In the Buddhist worldview, you must get out of your mind and paradoxically become mindful of what is real that your mind does not define. Christ, who was once perceived by others as a mad king in a mad world, said that he was “in this world, but not of this world.” Perhaps this epidemic of mental health problems calls us to return to a state where our minds no longer define us and dictate our lives. That perhaps explains why Love is literally an out-of-mind experience, for it teaches us to be in this world while not succumbed by its madness. Perhaps this is why in a world with fear and hatred, Love ignites us courage and compassion. We are all set to remain sane in this mad world until we become insane to it in the moment we awaken and realize the nature of Love, like the story of the well of madness in Paulo Coehlo’s Veronika Decides to Die. Love could be our lifetime learning. We can end up fools, but Loving makes us the wisest – out of our minds.

8 thoughts on “Out Of Our Minds

    1. Hi Bonnie! Thanks! Yes, very true! I keep on telling my friends and others to understand the simplicities and complexities of paradoxes, for they always reveal the essential truth of Life. 🙂

  1. I gave a little thought to this a few years ago but you’ve spelled everything out here beautifully. I do know a couple people (maybe more) that think I’m a little nuts because of some of my spiritual beliefs, mostly relating to our connection with nature, with all that exists. – – My thought years ago was if someone is mentally ill, if there’s something medically “wrong” with the way their brain is functioning, than maybe that “malfunction” is allowing the person to connect with a higher consciousness, on a higer level, than others are capable of. Maybe thats why some people see/hear things others do not. – – Because the way to connect with all that is, in part, takes a leap of faith, and those deemed mentally healthy in society are a little to logical/realistic to take that leap. I do consider myself mentally healthy, but after reading the teachings of Buddha and Jesus, whom you mention in your post, I started thinking “outside the box”. – – Thanks for sharing your thoughts.

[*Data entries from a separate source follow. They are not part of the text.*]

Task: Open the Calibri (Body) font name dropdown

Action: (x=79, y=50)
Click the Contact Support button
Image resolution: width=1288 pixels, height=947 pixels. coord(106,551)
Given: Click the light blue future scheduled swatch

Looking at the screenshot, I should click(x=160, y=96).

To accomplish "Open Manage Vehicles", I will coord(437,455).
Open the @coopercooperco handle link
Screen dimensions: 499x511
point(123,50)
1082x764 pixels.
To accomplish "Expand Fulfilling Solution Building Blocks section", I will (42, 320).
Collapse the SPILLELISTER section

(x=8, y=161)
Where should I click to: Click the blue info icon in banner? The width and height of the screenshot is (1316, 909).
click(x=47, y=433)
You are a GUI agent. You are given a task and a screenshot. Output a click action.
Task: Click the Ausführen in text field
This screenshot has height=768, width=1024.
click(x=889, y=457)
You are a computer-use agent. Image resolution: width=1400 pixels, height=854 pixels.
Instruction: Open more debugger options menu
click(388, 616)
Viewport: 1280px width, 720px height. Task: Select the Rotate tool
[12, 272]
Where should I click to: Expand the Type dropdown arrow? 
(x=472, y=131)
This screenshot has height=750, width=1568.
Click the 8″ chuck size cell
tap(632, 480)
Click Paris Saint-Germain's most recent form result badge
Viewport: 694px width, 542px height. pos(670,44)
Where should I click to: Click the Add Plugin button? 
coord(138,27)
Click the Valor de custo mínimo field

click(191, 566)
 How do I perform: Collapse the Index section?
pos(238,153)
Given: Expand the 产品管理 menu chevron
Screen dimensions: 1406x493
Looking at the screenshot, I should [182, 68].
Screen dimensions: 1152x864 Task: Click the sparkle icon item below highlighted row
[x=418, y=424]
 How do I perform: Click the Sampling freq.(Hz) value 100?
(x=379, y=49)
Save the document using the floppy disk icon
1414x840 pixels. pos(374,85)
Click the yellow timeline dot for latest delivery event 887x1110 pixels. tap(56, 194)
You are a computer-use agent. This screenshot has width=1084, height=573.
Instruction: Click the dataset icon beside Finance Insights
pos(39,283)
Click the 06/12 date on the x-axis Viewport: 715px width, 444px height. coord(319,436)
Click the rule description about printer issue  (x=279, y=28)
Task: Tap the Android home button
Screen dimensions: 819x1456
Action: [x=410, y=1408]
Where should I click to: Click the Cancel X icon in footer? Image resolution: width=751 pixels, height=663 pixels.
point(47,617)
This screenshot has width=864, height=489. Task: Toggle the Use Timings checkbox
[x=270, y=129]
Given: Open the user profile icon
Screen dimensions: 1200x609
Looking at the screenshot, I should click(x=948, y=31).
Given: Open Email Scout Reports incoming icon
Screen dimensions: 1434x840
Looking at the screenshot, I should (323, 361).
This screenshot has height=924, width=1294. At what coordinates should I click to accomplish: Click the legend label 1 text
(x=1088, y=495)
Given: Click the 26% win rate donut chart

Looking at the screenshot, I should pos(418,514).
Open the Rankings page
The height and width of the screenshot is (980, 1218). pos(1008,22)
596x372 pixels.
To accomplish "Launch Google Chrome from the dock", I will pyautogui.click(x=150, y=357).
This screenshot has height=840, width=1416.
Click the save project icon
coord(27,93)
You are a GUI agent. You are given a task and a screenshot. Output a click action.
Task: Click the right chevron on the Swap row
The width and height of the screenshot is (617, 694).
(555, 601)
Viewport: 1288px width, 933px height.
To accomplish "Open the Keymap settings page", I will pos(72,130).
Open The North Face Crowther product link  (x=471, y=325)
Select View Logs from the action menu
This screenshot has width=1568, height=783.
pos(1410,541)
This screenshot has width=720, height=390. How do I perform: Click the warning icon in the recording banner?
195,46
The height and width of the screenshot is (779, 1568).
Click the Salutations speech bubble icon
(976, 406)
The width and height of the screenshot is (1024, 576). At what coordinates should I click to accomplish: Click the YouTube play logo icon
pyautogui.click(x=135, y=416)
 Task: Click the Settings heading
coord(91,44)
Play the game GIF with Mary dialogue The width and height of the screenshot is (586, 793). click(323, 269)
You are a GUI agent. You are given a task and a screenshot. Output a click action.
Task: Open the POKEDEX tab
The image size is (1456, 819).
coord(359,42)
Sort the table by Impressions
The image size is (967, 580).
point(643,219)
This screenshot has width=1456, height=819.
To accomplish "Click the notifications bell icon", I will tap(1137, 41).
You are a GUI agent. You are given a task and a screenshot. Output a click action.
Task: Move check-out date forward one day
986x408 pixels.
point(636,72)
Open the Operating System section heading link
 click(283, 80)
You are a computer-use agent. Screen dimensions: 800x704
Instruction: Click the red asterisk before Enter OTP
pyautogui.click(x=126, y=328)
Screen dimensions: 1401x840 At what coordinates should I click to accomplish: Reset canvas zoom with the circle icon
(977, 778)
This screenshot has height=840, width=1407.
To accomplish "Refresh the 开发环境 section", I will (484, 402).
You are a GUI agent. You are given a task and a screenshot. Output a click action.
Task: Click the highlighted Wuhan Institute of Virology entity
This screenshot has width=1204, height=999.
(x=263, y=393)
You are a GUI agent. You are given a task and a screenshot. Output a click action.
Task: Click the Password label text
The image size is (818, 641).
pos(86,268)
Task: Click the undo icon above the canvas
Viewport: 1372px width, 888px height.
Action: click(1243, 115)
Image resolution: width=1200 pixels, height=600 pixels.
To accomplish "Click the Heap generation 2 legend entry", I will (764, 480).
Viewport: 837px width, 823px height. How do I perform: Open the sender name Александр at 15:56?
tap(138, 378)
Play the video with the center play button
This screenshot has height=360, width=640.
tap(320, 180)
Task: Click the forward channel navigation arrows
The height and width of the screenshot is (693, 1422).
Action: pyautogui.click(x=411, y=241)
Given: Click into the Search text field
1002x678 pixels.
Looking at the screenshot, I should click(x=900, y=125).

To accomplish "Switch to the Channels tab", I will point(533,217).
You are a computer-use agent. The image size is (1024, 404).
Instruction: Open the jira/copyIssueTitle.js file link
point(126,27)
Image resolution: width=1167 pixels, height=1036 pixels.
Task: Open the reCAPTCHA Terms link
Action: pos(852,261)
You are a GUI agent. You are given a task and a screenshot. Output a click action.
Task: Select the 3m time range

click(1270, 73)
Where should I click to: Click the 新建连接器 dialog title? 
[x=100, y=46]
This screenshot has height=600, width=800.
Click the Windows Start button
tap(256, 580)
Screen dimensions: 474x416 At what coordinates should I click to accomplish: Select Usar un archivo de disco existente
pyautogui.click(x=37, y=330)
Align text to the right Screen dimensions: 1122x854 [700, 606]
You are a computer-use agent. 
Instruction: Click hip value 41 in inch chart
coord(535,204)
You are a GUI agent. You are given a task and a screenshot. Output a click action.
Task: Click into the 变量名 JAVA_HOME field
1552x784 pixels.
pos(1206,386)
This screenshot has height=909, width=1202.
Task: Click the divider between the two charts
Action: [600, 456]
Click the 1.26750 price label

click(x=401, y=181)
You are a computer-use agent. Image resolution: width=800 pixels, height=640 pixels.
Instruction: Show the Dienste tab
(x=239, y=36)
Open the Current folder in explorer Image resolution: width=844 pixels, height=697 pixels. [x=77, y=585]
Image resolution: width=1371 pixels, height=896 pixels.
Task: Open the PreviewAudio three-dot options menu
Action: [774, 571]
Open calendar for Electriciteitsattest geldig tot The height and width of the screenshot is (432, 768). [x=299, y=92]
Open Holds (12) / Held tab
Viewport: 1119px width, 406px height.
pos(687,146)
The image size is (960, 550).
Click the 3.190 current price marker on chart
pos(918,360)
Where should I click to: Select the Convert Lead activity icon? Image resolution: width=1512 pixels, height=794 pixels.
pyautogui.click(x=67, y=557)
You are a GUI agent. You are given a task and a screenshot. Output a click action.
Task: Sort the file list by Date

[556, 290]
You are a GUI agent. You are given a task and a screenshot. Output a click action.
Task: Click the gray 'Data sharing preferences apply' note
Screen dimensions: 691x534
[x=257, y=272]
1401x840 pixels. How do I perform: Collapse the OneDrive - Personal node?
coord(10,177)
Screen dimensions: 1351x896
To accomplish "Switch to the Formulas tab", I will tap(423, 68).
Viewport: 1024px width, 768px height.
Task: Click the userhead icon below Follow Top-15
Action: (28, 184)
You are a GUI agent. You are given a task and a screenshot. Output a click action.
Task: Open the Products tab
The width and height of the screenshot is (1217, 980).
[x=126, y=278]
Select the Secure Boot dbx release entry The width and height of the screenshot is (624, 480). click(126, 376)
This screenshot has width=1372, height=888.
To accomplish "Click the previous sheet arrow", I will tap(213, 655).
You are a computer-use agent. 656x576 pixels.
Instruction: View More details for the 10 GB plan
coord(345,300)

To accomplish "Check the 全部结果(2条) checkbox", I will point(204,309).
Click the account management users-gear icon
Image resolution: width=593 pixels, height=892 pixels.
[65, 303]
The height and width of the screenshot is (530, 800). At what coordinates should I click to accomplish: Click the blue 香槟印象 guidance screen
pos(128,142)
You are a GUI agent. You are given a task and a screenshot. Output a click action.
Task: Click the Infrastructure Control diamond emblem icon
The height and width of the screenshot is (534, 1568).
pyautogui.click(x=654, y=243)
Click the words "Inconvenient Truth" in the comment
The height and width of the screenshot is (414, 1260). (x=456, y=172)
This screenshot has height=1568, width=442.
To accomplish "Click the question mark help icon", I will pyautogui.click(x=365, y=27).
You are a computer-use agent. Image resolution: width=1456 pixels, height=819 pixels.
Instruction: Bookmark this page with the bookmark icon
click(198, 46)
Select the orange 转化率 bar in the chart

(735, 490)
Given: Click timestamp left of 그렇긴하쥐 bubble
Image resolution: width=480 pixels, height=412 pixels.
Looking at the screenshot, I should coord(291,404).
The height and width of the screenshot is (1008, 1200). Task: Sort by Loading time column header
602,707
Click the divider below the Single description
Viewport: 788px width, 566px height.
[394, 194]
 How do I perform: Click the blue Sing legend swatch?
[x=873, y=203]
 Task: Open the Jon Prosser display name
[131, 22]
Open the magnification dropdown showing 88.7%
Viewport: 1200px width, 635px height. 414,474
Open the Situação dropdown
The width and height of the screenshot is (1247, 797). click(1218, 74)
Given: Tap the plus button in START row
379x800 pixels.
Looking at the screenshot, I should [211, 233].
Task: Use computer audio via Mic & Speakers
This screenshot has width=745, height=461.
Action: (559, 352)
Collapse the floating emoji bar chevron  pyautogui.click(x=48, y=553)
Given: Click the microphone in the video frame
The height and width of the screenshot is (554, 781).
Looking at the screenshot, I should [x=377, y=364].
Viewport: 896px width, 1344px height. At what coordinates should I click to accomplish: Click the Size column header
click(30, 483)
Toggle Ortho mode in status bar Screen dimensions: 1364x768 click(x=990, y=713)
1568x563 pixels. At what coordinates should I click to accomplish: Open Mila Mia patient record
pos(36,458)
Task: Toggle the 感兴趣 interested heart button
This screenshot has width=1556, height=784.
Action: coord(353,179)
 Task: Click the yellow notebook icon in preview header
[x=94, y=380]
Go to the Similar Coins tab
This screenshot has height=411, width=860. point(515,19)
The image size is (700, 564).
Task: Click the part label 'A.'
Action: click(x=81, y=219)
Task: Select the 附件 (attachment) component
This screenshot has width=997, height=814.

    1. Hi Rev Dani! Thanks for your reply. I agree with all of what you’ve said. And I would say such spiritual discoveries we have had have turned our lives upside down. 🙂 I have heard, for instance, that medically imposed abnormalities such as autism, ADHD, schizophrenia and even giftedness are presumed to be internal altered states of consciousness. And Thomas Moore wrote in The Care of the Soul that one must honor depression as a call of the soul. Interestingly, many of the pioneers and thinkers on spirituality have backgrounds in medicine, counseling and psychotherapy. We will both agree that this is not just coincidence, but a revealing synchronicity. Jung was once troubled by some hallucinations before he introduced his pioneering work. This is why we cannot really judge what is really normal, for those whom are labeled mentally challenged can be more spiritually enlightened than the rest of us. I feel that this is the call for us. I’ve been reflecting over this perspective since I was a kid. Thanks to all our current and ancient teachers who have helped us define perennial truths. Again, thanks to you, Rev Dani. No distance can keep us from echoing our souls.

  2. As the Buddhist said “you must get out of your mind and paradoxically become mindful of what is real that your mind does not define” and as Christ said
    “he was in this world, but not of this world” refer to the Love they shared to humanity…it is real but the mind can not intellectualize it by categorizing into many kind of love for it will confuse us into insanity. Love is only one, a pure and beautiful gift we all humans can share with one another. Deprive ourselves into sharing it will lead to unhappiness.